Lounging in the open door to the reception room, Michael Shayne towered over them all and grinned confidently, conscious of Lucy Hamilton at her desk behind him where she was pretending to clean out the drawers to make ready for her successor but was, Shayne knew intuitively, listening desperately to hear every word that was spoken in the inner office.

“This won’t take long,” Shayne said abruptly. “We’ve got two murders and an unexplained disappearance to clear up, and the estate of Ezra Hawley amounting to a couple of million dollars to be legally allocated. Each one of you here has a certain personal interest in one or another of these matters.

“Everything goes back to the diary kept by Jasper Groat on the life raft after his plane ditched in the ocean leaving only three survivors,” he went on in a conversational tone. “He and Beatrice Meany were both murdered because of the diary and because of a death-bed secret confided to Groat by the young soldier known as Albert Hawley who died on the raft before they could be rescued.

“Most of you who are here know that Albert Hawley was named as sole heir to his uncle’s fortune in Ezra Hawley’s will in the event that he did not pre-decease his uncle who died on the fifth day after the plane wreck occurred. Thus it became of the utmost importance whether young Hawley died on the fourth day, or lived until the fifth day.

“And Jasper Groat’s diary was the one irrefutable proof of the current date.
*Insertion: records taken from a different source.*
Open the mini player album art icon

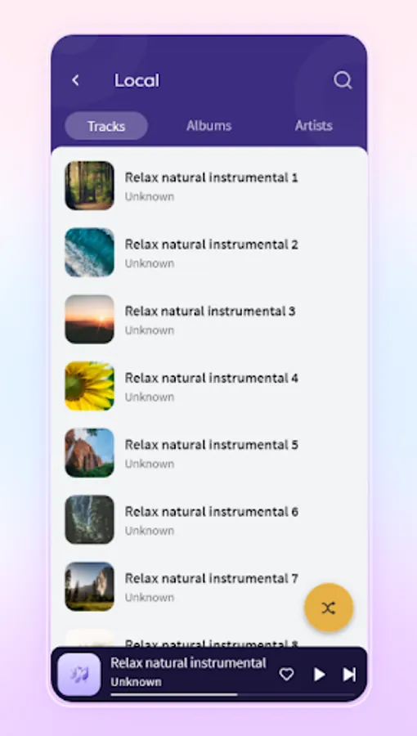pos(78,675)
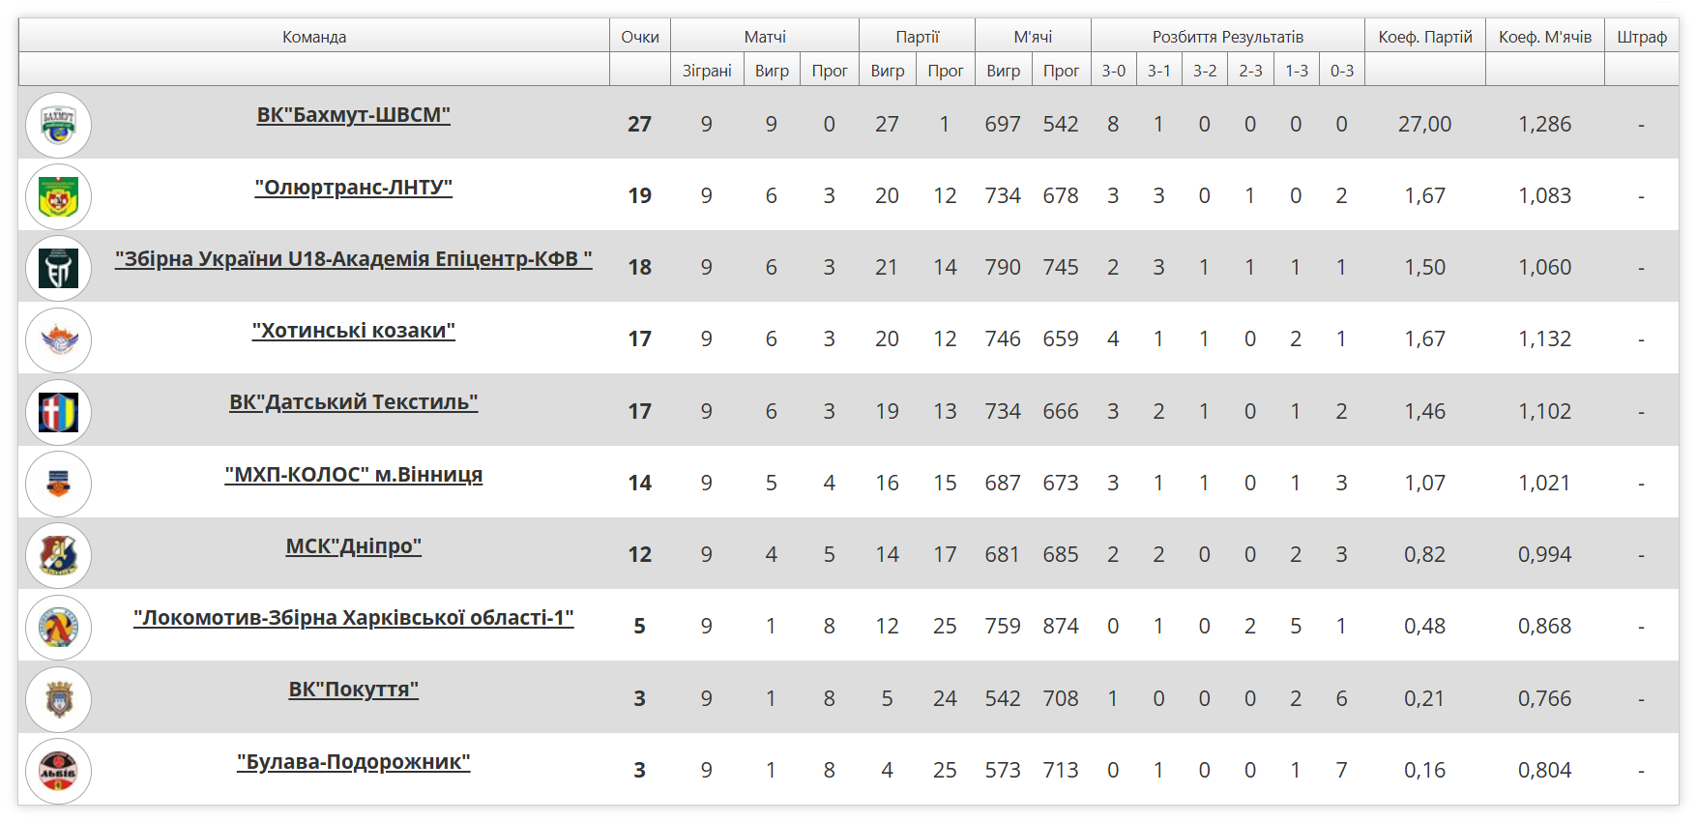
Task: Click the Коеф. Партій column header
Action: (x=1424, y=37)
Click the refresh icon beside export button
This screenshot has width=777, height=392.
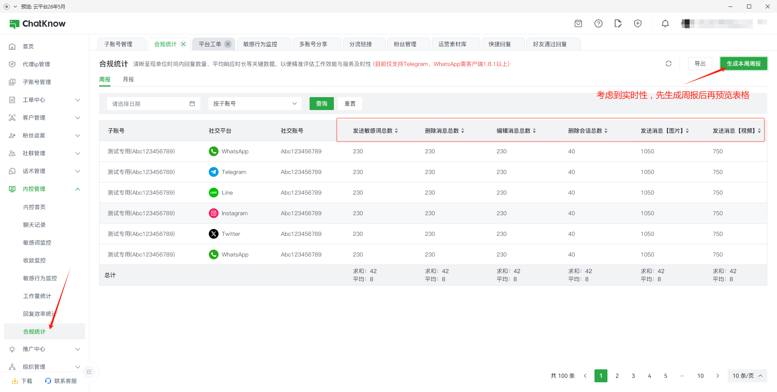point(668,64)
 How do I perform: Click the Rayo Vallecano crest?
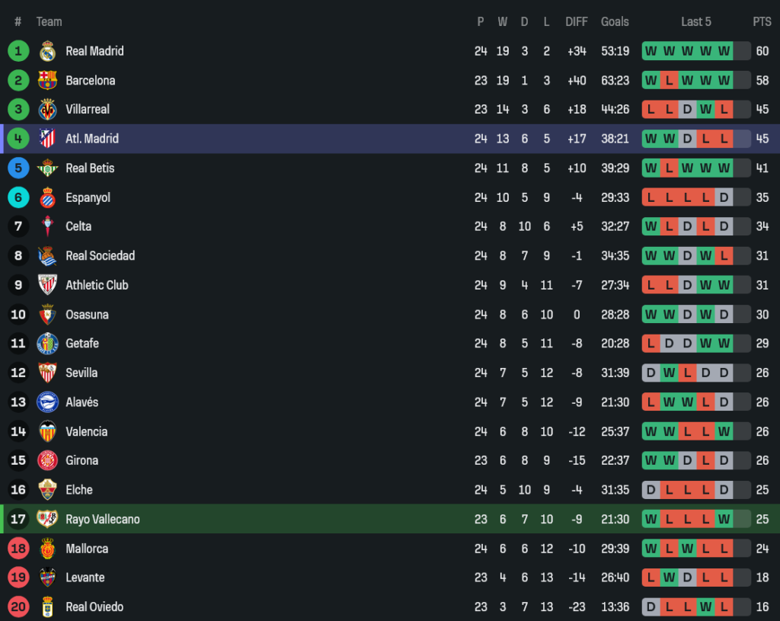coord(47,519)
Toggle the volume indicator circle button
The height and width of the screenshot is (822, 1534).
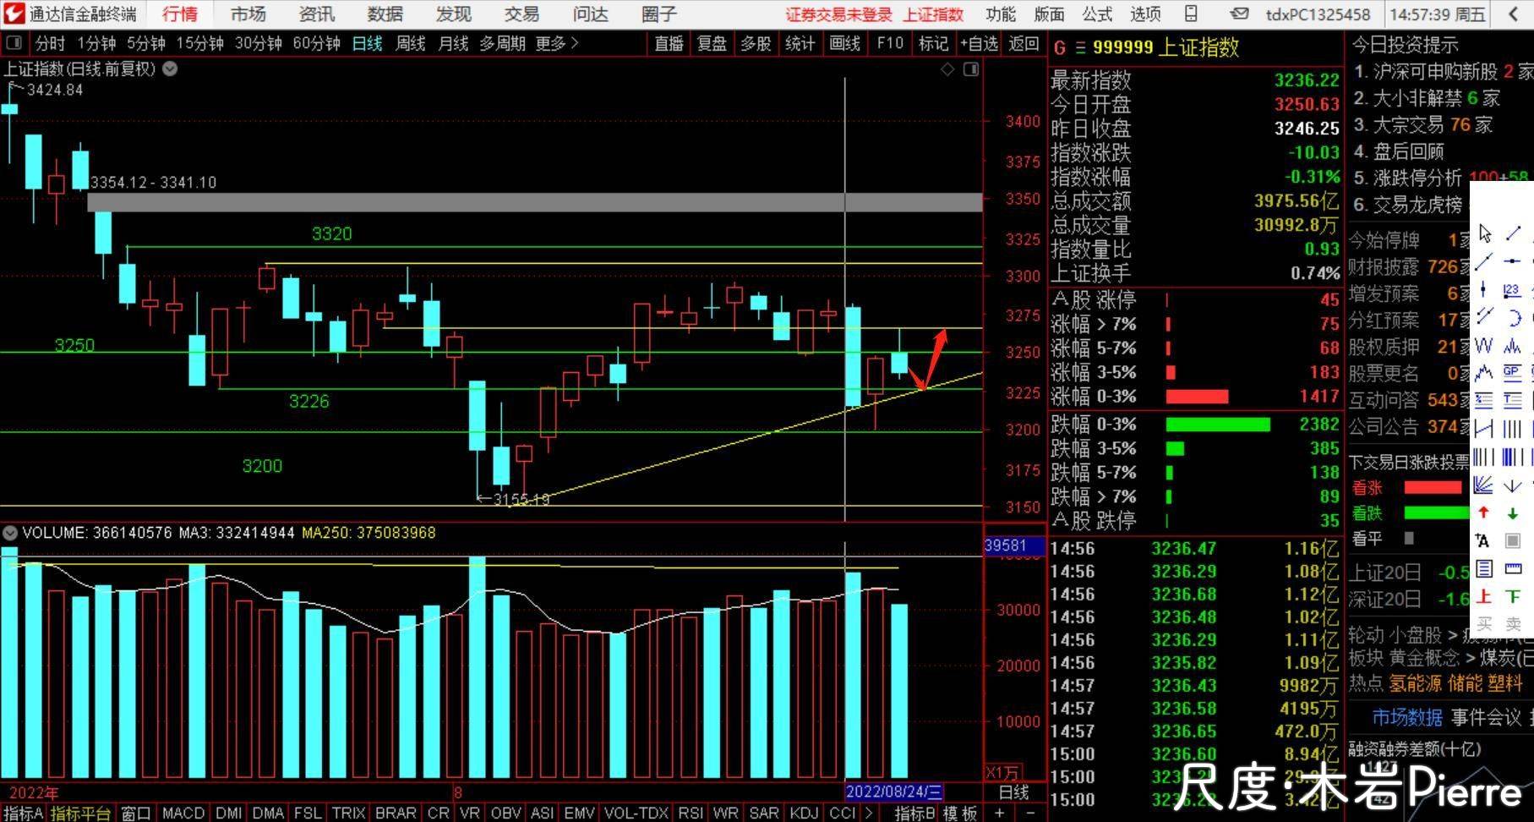(10, 533)
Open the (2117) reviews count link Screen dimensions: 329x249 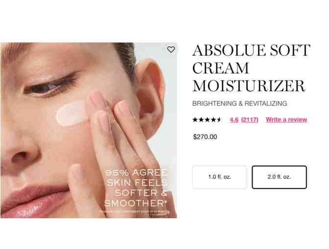pos(250,120)
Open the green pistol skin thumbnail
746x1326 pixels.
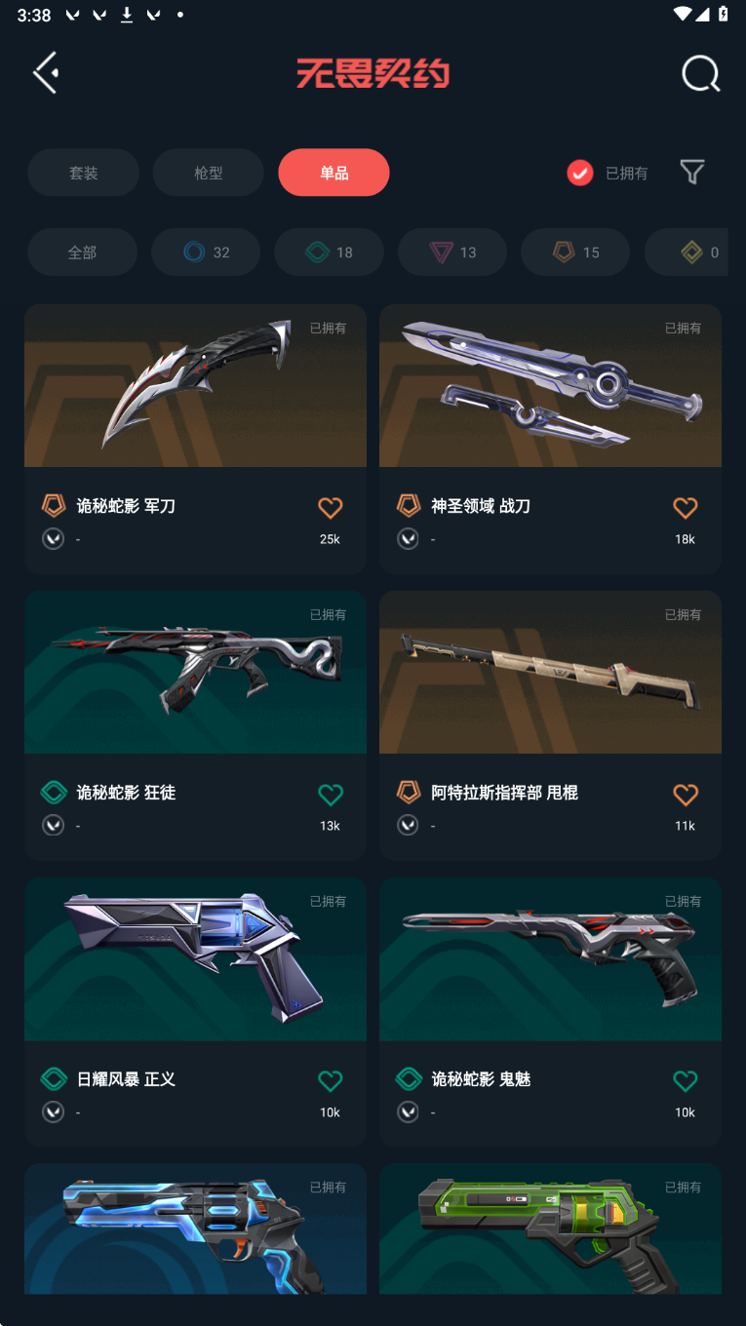click(x=550, y=1229)
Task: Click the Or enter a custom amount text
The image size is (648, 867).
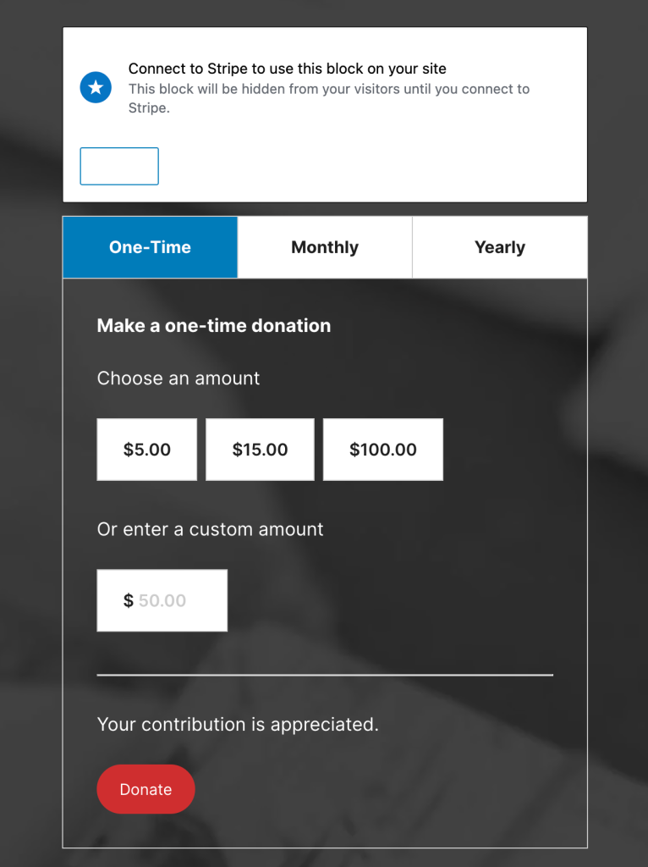Action: click(210, 529)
“Thus from the beginning it looked as though Groat had been murdered by whichever of the two parties stood to gain a fortune by suppression of the truth—the Hawley family, or Mrs. Meredith who is Albert Hawley’s legal heir. But the trouble with that theory was that Groat was murdered the night before the content of Ezra’s will was made public… assumedly before either party knew how important the date of Albert’s death was to them.

“That brings us to the death-bed confession made to Groat and at least partially overheard by Cunningham who eavesdropped while the soldier was dying. Joel Cross, the only other person here who has read the diary, will confirm the fact that it was a secret concerning the Hawley family, a ready-made basis for blackmail if Groat and Cunningham decided to use it for that purpose.

“But Jasper Groat had a strong sense of probity,” Shayne went on evenly. “He was practically a religious fanatic, and he resisted Cunningham’s arguments that they should blackmail the Hawleys with the diary.”

“That’s a lie,” broke in Cunningham. “You can’t prove a word of it.”

“I think I can,” Shayne told him. “On the afternoon before he was murdered, Groat made a long-distance call to Mrs. Leon Wallace in Littleboro telling her he had news of her husband who mysteriously disappeared a year ago while working as the Hawley gardener. He also made an appointment by telephone to meet Beatrice Meany at the Hawley house at eight that night to talk to her about her brother and Leon Wallace. He was murdered after getting out of a taxi at the Hawley house that night to prevent him from talking to Beatrice.

“I’ve gone to the trouble to give you all this background,” he concluded quietly, “because some of you know some of the facts, but no one except the killer knows all of them. Now, who were the two people who knew what was in the diary before Groat was murdered? Joel Cross and Peter Cunningham were the only two. It’s that simple. One of them killed Groat that night, and later killed Beatrice in my hotel room to prevent her from telling me what she had seen.”